Yes, that was the first thing I tried.


----------



## oscer1 (Jan 27, 2010)

*Re: Laptop keyboard ctrl key registers as stuck*

you could try ubuntu on it. to see if the keys are the same. do not install it you can run it off of a disk. Home | Ubuntu


----------



## cats-eye (May 11, 2008)

*Re: Laptop keyboard ctrl key registers as stuck*

Can't do that as yet, since it won't boot from USB, and it looks pretty daunting to figure out how to do it otherwise.

However, I'm having problems with the keyboard during the bios programme, so it seems likely the ctrl problem is there before Windows starts (but disappears after the new mapping kicks in).

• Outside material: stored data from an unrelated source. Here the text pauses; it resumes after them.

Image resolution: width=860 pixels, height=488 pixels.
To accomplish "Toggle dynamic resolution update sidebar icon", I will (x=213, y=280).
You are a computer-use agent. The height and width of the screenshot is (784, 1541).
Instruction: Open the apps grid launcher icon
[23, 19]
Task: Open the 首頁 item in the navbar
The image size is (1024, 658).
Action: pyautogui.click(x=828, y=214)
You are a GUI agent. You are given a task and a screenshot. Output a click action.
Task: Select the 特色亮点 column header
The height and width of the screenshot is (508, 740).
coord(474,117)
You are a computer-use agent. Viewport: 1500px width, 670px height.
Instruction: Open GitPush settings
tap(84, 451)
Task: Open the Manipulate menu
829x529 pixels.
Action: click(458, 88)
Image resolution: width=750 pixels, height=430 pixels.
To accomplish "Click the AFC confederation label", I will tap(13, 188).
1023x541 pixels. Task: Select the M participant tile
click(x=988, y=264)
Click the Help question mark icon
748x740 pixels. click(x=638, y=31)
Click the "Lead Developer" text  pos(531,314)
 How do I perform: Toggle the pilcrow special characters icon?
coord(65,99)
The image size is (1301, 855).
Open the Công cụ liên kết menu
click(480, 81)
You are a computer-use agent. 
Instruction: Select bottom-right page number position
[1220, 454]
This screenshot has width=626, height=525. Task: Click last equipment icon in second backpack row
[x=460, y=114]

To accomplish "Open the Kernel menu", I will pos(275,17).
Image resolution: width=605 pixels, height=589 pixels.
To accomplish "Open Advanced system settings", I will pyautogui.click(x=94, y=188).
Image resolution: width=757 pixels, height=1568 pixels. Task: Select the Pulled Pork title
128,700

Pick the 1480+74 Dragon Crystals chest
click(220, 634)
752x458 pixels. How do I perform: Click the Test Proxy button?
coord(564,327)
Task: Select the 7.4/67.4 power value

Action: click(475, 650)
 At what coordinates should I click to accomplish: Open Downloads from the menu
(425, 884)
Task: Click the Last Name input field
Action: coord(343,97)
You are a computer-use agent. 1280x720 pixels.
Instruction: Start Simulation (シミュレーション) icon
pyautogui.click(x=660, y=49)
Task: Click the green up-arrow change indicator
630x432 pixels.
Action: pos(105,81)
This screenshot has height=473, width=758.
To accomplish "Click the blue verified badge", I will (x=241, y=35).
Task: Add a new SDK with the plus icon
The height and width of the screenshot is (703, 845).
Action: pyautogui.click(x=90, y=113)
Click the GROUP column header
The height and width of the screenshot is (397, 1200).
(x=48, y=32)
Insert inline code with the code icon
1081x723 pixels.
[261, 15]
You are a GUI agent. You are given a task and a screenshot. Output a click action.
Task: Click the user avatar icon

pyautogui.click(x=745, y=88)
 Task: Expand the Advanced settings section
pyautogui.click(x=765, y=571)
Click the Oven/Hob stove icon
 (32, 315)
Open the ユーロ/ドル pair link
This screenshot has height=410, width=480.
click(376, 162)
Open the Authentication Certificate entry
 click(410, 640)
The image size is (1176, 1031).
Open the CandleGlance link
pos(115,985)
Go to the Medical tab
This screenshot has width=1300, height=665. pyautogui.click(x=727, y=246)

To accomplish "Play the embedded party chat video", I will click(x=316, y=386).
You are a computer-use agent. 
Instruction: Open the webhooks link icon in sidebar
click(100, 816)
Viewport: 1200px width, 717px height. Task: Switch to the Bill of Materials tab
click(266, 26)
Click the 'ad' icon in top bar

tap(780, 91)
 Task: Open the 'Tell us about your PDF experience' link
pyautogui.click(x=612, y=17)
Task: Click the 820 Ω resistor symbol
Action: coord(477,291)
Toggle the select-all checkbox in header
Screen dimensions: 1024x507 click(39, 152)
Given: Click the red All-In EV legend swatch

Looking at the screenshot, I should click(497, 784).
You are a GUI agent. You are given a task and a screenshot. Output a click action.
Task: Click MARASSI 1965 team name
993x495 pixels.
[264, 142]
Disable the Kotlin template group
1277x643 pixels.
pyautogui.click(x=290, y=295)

I'm guessing that suggests a hardware problem?


----------



## oscer1 (Jan 27, 2010)

*Re: Laptop keyboard ctrl key registers as stuck*

Yes that would seem to be a hardware problem.


----------



## cats-eye (May 11, 2008)

*Re: Laptop keyboard ctrl key registers as stuck*

Okay, thanks very much for all your suggestions. Great help.


----------



## oscer1 (Jan 27, 2010)

*Re: Laptop keyboard ctrl key registers as stuck*

your welcome, if they deside they want to try a new keyboard then here is a guide to show how to replace it.

http://h10032.www1.hp.com/ctg/Manual/c02641795.pdf


----------



## cats-eye (May 11, 2008)

*Re: Laptop keyboard ctrl key registers as stuck*

Great, thanks again.


----------